Yang Wenchang (杨文昌; born September 1944) is a Chinese diplomat. He served as Vice Minister of Foreign Affairs of the People's Republic of China and later as President of the Chinese People's Institute of Foreign Affairs.

== Biography ==
Yang Wenchang was born in September 1944 in Laoling, Dezhou, Shandong Province. He graduated from Beijing Foreign Studies University and entered the diplomatic service of the People's Republic of China in the early 1970s. Yang began his overseas diplomatic career in Europe, serving at the Chinese Embassy in the United Kingdom between 1972 and 1974, followed by assignments at the Chinese Embassy in France from 1974 to 1979. After returning to Beijing, he held a series of positions within the Ministry of Foreign Affairs, including roles in the Department of International Organizations and later in the Department of Personnel, where he rose from deputy division director to director-general.

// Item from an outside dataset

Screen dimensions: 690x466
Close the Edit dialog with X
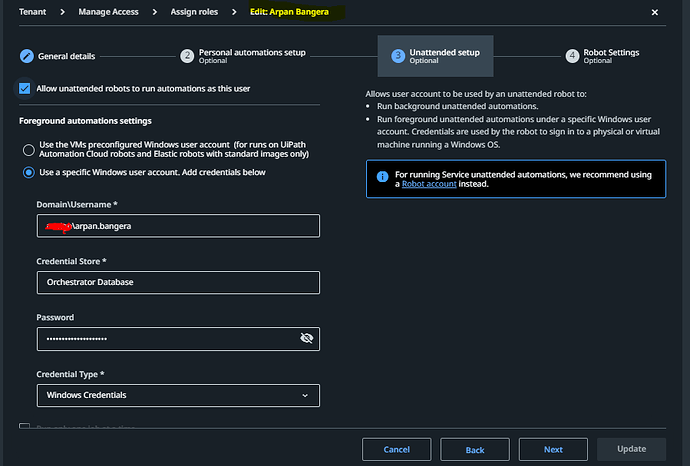click(x=655, y=13)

In the early 1990s, Yang was appointed Ambassador Extraordinary and Plenipotentiary of the People's Republic of China to Singapore, serving from 1993 to 1995. He subsequently returned to the Ministry of Foreign Affairs as an ambassador-at-large and later as Assistant Minister of Foreign Affairs. From 1998 to 2003, he served as Vice Minister of Foreign Affairs, participating in the formulation and implementation of China's foreign policy during a period of expanding international engagement.

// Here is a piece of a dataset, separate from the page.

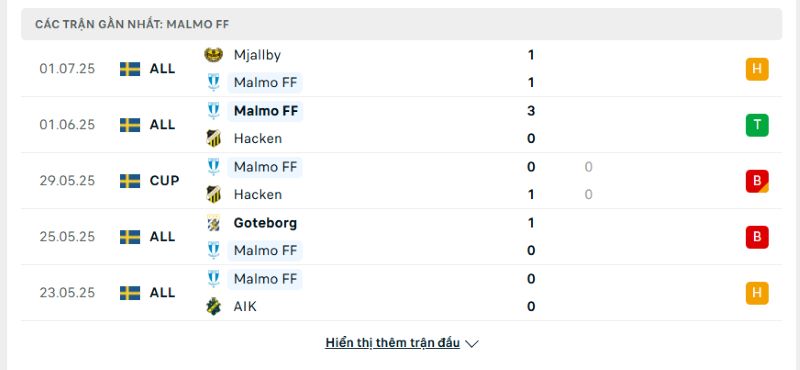Expand more matches with chevron arrow
Image resolution: width=800 pixels, height=370 pixels.
472,344
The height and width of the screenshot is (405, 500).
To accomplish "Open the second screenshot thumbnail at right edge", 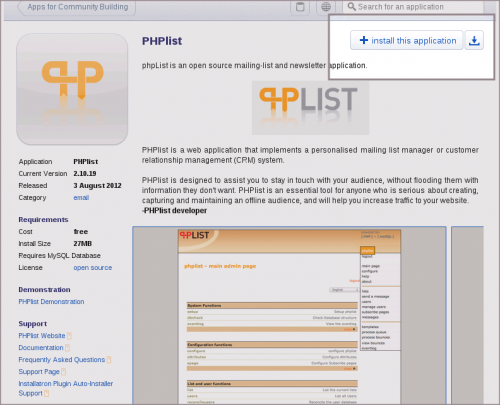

From 2003 to 2006, Yang was appointed Commissioner of the Ministry of Foreign Affairs of the People's Republic of China in the Hong Kong Special Administrative Region, overseeing diplomatic and foreign affairs-related matters involving Hong Kong. He later served as Party Secretary and President of the Chinese People's Institute of Foreign Affairs from 2006, and continued as President from 2008 until stepping down in March 2016.